Is the group taking off with other ships, tanks, and whatnot shooting at them, aboard an old clapped out wreck of a ship, with little or no preparation, etc., etc.? Then there are going to be a few die rolls involved. Just what those rolls are will depend entirely on the referee.
What task roll does our PILOT roll?
Whatever the referee deems is necessary and he may say no roll is needed at all.
Look at die rolls this way. Let's say a task has a 95% chance of success. Pretty good odds right? Sure, for
one roll. Let's say you have 5 rolls to make each with a 95% chance of success. Still good odds? Nope. The odds of making all of those five rolls is now are
77.3% See the problem?
Think
role playing and not
roll playing.
Do we just assume he is fully fueled?
Completely situational There will be cases when the ship is and isn't. You supposed to make this stuff up and not blindly follow some checklist.
To get to the "jump point" the ship must travel to 100 x diameter??? right?
Correct. There's no specific jump "point". That is there's no specific point where jump must occur. Instead there's a huge region in which ships can jump from.
(a) what does that "diameter" mean?
:blink: Really?
Diameter - noun: a straight line passing through the center of a circle or sphere and meeting the circumference
You need to clear a planet's 100 DIAMETER limit in order to jump safely. Earth's diameter is 12,800km and 100 times that is 1,280,000km.
(b) let's say we have a 20 ton ship....how fast does it travel...? and how long does it take to reach "jump point"?
Okay... you've several gross conceptual errors going on here.
First, it's not tons. It's not a unit of weight. It's displacement tons or dTons. It's a measure of volume.
Second,
Traveller ships don't have "speeds", they have acceleration ratings. They don't move at 60 mile an hour, they accelerate instead and that acceleration is usually measured in gees.
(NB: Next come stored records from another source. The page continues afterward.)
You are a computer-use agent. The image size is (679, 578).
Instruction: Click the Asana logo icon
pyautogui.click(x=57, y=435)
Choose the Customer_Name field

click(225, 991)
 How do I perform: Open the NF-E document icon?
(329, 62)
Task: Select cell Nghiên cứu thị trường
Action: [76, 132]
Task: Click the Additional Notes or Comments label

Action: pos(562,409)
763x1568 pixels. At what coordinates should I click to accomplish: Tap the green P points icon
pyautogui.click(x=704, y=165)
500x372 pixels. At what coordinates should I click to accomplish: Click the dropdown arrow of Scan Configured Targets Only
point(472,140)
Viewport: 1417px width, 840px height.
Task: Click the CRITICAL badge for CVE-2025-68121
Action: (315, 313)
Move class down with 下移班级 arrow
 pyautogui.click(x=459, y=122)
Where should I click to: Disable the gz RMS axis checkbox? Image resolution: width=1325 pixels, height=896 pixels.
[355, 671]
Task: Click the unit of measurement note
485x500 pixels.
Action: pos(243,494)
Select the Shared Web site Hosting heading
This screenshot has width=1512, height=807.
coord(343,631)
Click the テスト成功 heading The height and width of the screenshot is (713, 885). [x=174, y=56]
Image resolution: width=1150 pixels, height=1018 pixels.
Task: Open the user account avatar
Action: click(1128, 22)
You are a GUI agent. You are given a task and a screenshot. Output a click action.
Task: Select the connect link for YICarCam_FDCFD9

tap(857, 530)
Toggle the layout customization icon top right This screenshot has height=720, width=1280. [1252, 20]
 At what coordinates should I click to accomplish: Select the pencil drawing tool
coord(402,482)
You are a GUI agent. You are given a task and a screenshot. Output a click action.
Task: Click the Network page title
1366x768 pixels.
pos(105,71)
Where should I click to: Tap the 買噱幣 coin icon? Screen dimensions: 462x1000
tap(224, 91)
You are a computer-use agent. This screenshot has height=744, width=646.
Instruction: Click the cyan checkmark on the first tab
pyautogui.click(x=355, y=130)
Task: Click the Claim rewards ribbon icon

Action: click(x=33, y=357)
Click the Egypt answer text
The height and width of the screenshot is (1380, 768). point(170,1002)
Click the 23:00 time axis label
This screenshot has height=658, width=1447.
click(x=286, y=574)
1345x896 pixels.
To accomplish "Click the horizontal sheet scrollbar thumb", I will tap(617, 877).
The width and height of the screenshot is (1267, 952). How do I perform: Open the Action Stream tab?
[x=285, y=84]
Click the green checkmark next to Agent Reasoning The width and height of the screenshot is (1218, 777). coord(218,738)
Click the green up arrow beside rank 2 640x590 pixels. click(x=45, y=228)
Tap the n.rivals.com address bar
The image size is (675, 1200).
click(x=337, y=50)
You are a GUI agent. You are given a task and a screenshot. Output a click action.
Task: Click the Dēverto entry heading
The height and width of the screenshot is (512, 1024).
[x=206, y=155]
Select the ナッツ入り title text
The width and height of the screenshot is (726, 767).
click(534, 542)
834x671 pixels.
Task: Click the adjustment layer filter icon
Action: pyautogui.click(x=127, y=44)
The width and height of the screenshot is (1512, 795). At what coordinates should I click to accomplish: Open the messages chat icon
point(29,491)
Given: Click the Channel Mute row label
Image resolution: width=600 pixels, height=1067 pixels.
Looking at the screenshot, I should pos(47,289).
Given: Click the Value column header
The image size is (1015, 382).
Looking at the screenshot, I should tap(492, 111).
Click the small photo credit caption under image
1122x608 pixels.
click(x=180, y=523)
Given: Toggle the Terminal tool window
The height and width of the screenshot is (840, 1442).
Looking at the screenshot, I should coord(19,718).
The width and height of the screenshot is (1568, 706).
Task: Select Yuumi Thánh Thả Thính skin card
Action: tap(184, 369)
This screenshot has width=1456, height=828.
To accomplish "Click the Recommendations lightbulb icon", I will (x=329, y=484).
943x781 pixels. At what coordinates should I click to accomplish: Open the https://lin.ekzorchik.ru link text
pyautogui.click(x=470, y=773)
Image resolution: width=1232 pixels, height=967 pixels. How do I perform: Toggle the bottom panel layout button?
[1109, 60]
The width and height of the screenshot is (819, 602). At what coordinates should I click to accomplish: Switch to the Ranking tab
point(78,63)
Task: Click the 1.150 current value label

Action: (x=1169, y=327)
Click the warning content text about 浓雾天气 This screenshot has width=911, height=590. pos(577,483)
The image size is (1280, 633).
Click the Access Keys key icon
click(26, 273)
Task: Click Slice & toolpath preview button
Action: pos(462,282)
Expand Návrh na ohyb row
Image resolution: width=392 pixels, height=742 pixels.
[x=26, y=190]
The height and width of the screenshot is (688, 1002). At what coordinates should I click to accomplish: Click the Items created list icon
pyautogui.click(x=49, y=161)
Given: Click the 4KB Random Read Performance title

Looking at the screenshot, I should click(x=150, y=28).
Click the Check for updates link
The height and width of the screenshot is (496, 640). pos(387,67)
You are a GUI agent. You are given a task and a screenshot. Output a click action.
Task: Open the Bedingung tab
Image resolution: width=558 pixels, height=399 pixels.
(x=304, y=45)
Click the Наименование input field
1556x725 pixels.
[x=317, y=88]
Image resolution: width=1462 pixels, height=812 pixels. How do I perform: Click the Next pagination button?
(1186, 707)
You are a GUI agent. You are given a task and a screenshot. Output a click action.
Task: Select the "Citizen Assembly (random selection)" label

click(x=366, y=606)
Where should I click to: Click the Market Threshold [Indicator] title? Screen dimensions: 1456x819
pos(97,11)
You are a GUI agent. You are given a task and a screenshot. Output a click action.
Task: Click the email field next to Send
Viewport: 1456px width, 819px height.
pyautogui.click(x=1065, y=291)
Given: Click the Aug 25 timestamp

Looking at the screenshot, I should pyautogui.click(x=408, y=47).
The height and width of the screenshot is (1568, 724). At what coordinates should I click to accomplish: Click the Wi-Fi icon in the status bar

Third, ships under 100 dTons cannot jump in
Traveller.
Getting back the "how long does it take to reach the jump limit" question,
CT's LLB:2 has a nice chart on page 10 which can partially answer that. It lists various distances along with the time needed to cover those distances at 1 gee, 2 gees, 3 gees, etc. Looking at the one million km line, it would take 333 minutes at 1 gee, 236 minutes at 2 gees, and 192 minutes at 3 gees.